# SOURCE TEXT
To satisfy my scientific curiosity, a simple, crude, experiment to determine the activities of cultures from commercial brand of kefir vs BBH homemade kefir? I am using Greek yogurt (Peach Flavored) and milk kefir (2%, pomegranate flavored) (Names are hidden for privacy issues). You are encouraged to do your own testing to confirm my findings. The result is repeatable in my kitchen.
Bottom Line: Home made kefir is 4-10x more active than the commercial kefir.
Procedure:
1. Add 1 teaspoon of the cultured material from the store bought containers or freshly homemade kefir to 1/2 cup of organic whole milk (Trader Joe's brand). Mix well. (I could not find 3 jars of the exact same size).
2. Cap lid loosely and let it sit in room temperature.
3. Take a picture of the culture about every 24 hrs.
Day 0
BBH Milk Kefir | Store Greek Yogurt (Peach) | Store Milk Kefir (Pomegranate) |
I should have used plain Greek Yogurt and plain milk kefir. But as you will see later in passage 2 & 3, it would not significant change the results.
Passage 1, Day 1 - Images taken at ~24 hours, home kefir has cultured the milk nicely forming a solid mass. Greek yogurt and store bought milk kefir did not fully fermented the milk yet.
BBH Milk Kefir - Milk is fully fermented |
Store Greek Yogurt - Milk is not fully fermented |
Store Milk Kefir - Milk is not fully fermented |
Day 2: Images taken at ~46 hr. Greek yogurt culture is fermented. Homemade kefir is starting to seprate into curds and whey.
BBH Milk Kefir - Culture started to separate |
Store Greek Yogurt - Milk just fully cultured |
Store Milk Kefir - Milk is not cultured |
So far, home-made milk kefir is stacking up pretty good. Greek yogurt is about half as good.

# WHAT NEEDS TO BE DONE
Write out the passage of the kefir experiment text between "Bottom Line: Home" and "in room temperature.", inclusive.

# DATASET EXCERPTS

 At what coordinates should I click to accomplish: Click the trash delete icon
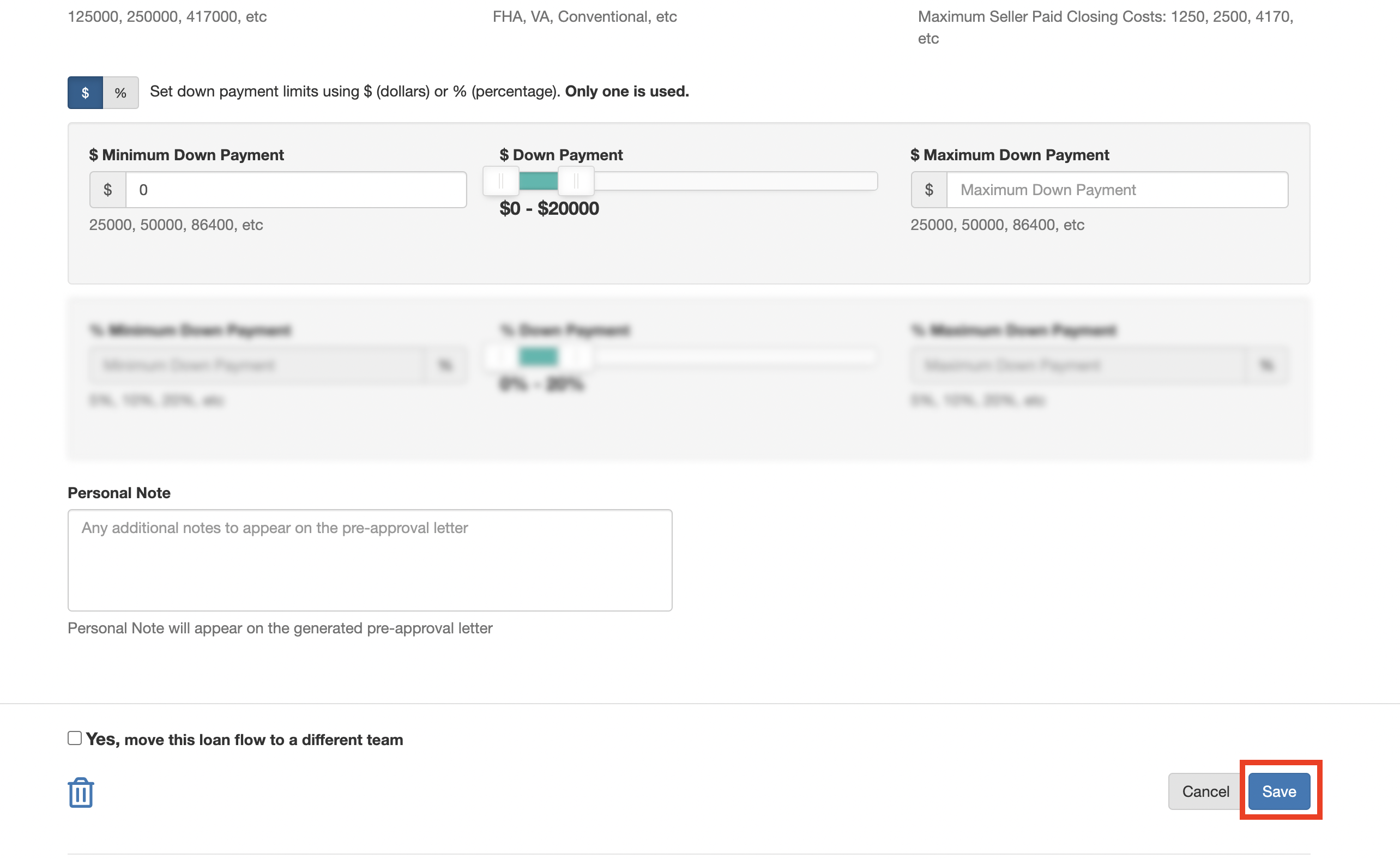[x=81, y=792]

* * *

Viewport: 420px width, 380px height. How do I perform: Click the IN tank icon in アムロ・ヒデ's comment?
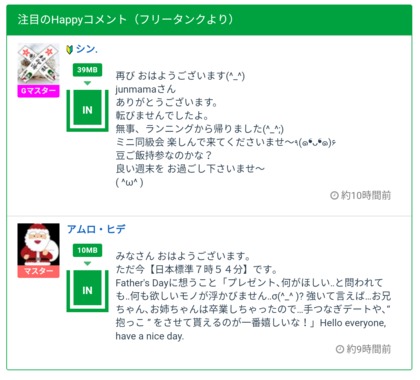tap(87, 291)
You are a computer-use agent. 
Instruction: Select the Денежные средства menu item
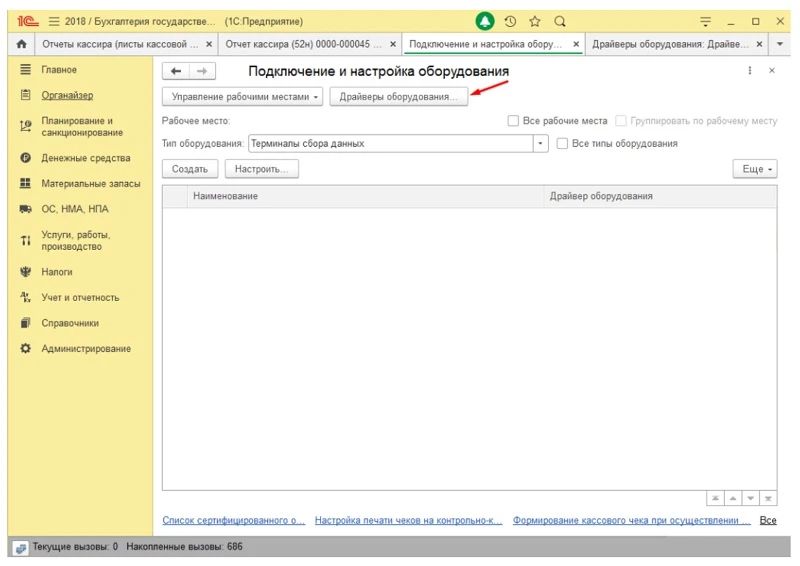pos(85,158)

# TASK RESULT
Bottom Line: Home made kefir is 4-10x more active than the commercial kefir.
Procedure:
1. Add 1 teaspoon of the cultured material from the store bought containers or freshly homemade kefir to 1/2 cup of organic whole milk (Trader Joe's brand). Mix well. (I could not find 3 jars of the exact same size).
2. Cap lid loosely and let it sit in room temperature.